Tuesday, October 20, 2015
Grand Ballroom EH (Hyatt Regency St. Louis at the Arch)
Poster Board # PS3-55

Jagpreet Chhatwal, PhD, The University of Texas MD Anderson Cancer Center, Houston, TX, Kan Li, MS, Houston, TX, Andrew Briggs, DPhil, University of Glasgow, Glasgow, United Kingdom, Elisabeth A.L. Fenwick, PhD, ICON plc, Oxford, United Kingdom and Mark S. Roberts, MD, MPH, Department of Health Policy and Management, University of Pittsburgh, Pittsburgh, PA

Purpose: Probabilistic sensitivity analysis (PSA) is recommended by ISPOR-SMDM Modeling Good Research Practices Task Force and is a necessary step for undertaking value of information analysis. However, conducting PSA can be computationally challenging in individual-level state-transition models (I-STMs) because of two levels of uncertainty—first- and second-order. Published guidelines suggest a careful evaluation of a balance between the inner and outer simulation loops. Our purpose was to evaluate the need for such a balance and find the optimal combination to conduct PSA in I-STMs.

Method: We created a simple 4-state I-STM of HIV treatment, which has been commonly used for didactic purpose in literature. Second-order, parameter uncertainty was defined using the recommended statistical distributions for 13 model parameters, which included state transition probabilities, utility weights and costs. We conducted PSA multiple times using different combinations of inner (ie, first-order) and outer loops (ie, second-order)—(A) 10 outer and 1,000 inner, (B) 100 outer and 100 inner, (C) 1,000 outer and 10 inner, (D) 10,000 outer and 1 inner. The total number of computational runs was equal (ie, 10,000) in all four combinations. Using independent initial random-seeds, we ran PSA 20 times for each combination and obtained 20 sets of results and plotted 20 cost-effectiveness acceptability curves (CEACs). Our rationale was to determine variability in outcomes resulting from joint first- and second-order uncertainty. We also estimated standard error (SE) (from 20 runs) in mean costs and quality-adjusted life years (QALYs).

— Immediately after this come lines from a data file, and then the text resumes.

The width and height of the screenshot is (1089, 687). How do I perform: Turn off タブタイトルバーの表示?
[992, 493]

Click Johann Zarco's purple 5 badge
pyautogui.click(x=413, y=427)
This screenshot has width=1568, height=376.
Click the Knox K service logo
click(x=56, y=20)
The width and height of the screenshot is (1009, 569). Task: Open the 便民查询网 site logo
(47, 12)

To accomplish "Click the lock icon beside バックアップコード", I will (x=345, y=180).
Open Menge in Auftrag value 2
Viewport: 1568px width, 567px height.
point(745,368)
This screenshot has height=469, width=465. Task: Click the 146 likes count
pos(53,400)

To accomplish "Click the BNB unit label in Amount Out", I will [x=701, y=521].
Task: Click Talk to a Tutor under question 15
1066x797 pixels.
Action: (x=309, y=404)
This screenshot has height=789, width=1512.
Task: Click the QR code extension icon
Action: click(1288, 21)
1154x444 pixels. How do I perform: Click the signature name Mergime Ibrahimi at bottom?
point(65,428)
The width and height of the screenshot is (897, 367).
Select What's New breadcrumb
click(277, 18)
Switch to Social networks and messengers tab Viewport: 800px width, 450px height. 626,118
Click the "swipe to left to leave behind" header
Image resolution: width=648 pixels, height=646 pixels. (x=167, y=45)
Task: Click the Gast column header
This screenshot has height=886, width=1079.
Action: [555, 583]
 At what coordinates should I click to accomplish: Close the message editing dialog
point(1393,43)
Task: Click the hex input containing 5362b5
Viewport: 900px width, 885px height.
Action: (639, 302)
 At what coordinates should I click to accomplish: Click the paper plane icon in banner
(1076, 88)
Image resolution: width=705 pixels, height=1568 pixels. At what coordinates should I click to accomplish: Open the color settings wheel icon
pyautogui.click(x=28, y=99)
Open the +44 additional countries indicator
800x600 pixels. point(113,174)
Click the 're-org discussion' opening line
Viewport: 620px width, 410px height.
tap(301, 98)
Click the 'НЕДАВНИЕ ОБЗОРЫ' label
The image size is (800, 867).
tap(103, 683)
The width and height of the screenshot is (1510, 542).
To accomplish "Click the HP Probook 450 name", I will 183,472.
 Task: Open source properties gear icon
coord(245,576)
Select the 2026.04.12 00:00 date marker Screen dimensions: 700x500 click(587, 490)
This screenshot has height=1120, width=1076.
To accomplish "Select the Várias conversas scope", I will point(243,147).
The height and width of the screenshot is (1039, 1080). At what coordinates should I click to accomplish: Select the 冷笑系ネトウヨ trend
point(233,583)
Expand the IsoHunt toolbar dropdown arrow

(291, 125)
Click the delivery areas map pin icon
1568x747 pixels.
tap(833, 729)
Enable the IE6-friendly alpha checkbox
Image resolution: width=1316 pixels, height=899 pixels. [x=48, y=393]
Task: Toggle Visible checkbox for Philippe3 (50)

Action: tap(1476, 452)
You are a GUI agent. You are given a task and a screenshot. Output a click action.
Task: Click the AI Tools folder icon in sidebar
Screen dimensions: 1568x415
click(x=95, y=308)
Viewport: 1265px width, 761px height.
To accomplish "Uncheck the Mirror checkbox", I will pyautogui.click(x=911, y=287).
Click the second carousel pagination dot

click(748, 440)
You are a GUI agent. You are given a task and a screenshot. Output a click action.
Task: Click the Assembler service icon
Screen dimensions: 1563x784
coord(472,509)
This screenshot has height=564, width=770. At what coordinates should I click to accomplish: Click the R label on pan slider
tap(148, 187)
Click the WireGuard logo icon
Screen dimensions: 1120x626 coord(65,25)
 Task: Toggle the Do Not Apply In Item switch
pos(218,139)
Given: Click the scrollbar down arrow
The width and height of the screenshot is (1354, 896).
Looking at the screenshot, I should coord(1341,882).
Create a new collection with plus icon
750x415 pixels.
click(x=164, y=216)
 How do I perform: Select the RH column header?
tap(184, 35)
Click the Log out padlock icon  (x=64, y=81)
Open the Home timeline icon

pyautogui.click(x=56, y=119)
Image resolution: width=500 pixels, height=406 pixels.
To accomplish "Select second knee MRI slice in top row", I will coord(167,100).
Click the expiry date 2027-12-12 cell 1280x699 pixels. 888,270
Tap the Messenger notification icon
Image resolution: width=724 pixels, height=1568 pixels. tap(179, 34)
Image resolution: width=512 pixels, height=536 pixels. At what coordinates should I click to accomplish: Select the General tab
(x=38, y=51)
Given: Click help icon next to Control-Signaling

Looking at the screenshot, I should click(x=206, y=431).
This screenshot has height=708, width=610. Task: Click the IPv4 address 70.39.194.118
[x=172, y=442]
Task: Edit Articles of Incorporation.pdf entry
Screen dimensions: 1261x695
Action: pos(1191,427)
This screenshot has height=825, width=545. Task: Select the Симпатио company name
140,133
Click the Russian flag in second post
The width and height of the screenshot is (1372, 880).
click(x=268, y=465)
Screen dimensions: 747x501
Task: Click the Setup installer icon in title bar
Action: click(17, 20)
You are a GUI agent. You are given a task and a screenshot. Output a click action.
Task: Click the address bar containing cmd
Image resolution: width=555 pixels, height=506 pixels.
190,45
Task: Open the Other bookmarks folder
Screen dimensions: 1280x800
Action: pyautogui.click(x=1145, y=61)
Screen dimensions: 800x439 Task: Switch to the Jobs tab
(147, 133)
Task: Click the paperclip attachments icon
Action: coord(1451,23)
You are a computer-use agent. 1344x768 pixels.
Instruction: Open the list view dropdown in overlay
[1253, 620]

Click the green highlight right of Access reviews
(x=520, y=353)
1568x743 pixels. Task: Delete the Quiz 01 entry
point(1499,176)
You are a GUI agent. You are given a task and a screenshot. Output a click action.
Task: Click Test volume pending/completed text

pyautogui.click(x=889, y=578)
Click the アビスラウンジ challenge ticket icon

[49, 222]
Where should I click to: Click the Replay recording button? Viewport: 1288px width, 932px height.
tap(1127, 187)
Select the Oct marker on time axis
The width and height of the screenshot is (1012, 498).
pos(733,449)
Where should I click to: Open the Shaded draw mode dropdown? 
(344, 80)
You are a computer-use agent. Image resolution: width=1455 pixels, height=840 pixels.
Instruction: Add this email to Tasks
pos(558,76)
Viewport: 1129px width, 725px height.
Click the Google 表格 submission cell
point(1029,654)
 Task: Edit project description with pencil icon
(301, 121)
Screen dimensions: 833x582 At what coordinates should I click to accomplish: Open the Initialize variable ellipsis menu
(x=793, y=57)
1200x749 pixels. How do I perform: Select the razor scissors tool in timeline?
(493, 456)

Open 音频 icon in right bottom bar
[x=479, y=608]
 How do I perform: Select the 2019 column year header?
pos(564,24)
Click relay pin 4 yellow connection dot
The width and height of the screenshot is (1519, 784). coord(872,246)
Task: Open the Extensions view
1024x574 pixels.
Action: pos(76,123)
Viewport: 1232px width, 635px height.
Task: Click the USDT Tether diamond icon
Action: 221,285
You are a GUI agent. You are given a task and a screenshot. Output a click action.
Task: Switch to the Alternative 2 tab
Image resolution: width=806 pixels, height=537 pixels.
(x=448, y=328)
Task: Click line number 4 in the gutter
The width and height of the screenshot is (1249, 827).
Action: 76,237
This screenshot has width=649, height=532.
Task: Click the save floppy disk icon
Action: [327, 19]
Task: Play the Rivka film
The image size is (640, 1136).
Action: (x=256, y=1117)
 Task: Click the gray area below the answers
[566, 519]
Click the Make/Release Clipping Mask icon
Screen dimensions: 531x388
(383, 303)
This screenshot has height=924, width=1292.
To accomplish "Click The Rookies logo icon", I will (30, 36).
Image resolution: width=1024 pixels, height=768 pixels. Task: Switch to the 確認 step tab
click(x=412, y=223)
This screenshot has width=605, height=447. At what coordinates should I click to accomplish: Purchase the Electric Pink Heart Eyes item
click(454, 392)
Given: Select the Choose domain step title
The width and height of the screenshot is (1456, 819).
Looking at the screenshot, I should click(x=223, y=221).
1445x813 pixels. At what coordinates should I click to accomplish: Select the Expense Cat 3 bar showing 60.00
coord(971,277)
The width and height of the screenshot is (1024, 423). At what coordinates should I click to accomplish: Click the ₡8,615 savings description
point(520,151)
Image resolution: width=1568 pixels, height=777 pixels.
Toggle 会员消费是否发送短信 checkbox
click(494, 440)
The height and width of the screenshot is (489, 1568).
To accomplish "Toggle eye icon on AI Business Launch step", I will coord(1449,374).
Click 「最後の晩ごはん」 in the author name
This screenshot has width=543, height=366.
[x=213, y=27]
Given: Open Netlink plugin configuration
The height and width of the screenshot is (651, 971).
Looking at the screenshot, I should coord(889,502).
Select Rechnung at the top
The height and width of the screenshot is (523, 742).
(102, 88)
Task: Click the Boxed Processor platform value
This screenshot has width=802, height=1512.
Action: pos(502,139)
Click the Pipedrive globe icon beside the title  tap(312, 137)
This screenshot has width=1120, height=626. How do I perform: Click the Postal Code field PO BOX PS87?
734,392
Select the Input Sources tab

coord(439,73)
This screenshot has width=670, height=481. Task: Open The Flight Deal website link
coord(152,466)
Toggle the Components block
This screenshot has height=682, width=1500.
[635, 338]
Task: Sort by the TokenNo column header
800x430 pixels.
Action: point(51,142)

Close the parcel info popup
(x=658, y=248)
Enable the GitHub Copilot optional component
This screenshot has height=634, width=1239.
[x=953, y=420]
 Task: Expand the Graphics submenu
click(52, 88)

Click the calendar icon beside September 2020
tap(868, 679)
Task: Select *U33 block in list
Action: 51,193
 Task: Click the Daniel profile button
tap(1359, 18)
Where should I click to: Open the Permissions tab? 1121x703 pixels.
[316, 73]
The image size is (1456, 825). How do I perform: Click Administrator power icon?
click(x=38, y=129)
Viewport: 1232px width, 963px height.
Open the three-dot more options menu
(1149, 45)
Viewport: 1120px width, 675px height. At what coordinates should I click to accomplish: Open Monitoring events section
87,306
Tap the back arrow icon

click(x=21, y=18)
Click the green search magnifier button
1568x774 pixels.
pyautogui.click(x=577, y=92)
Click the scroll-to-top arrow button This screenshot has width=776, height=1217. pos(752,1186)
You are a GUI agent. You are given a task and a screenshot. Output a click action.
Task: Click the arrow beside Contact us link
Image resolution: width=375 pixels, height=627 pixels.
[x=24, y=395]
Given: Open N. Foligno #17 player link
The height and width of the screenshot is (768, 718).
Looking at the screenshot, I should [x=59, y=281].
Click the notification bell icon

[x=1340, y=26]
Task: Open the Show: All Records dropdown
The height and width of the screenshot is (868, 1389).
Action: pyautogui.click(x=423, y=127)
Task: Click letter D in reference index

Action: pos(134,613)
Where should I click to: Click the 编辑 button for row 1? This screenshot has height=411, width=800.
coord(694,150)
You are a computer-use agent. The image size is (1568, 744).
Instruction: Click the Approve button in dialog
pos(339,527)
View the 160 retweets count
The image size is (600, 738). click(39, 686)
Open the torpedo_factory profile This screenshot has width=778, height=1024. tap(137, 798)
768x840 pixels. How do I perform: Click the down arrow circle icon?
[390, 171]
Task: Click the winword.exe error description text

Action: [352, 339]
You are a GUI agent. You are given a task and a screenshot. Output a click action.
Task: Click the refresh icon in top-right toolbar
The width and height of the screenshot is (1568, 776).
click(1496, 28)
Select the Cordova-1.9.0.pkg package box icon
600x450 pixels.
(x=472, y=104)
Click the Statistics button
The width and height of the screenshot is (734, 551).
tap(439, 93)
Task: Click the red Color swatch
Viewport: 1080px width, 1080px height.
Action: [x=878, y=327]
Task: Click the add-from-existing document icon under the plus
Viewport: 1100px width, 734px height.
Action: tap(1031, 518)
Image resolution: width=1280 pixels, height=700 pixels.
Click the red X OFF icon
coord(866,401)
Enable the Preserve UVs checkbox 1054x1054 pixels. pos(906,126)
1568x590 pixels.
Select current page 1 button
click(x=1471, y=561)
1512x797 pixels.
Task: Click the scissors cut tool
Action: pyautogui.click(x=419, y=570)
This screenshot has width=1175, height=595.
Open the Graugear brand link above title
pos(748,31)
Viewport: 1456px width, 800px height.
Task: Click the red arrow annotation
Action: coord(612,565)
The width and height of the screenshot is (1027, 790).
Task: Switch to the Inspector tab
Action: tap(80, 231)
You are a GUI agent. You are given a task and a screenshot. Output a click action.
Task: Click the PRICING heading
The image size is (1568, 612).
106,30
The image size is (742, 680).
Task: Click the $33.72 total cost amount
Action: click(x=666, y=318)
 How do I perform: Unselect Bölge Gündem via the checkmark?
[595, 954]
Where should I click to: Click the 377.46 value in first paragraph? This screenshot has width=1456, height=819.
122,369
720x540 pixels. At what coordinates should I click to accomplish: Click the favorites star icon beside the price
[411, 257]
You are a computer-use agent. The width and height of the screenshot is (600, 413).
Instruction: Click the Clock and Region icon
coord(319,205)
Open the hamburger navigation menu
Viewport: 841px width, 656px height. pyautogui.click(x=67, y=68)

Result: Figure 1 shows the CEACs of 20 sets of PSA runs for each combination (A–D) of inner and outer loops. For combination-A, the probability of cost-effectiveness at $50,000 willingness-to-pay was between 0.10–0.80, depending upon the random seed used; whereas, the corresponding range from combination-D was between 0.47–0.48. The SE in average costs and QALYs from combination-A were 30–120 folds higher than that from combination-D.

Conclusion: To run PSA in I-STMs, the best combination of inner-outer loops is obtained by getting rid of the inner loop and maximizing the runs in the outer loop (ie, single patient runs). Our approach is easy to implement in any modeling package, and is particularly useful for complex I-STMs where computational burden could be an issue.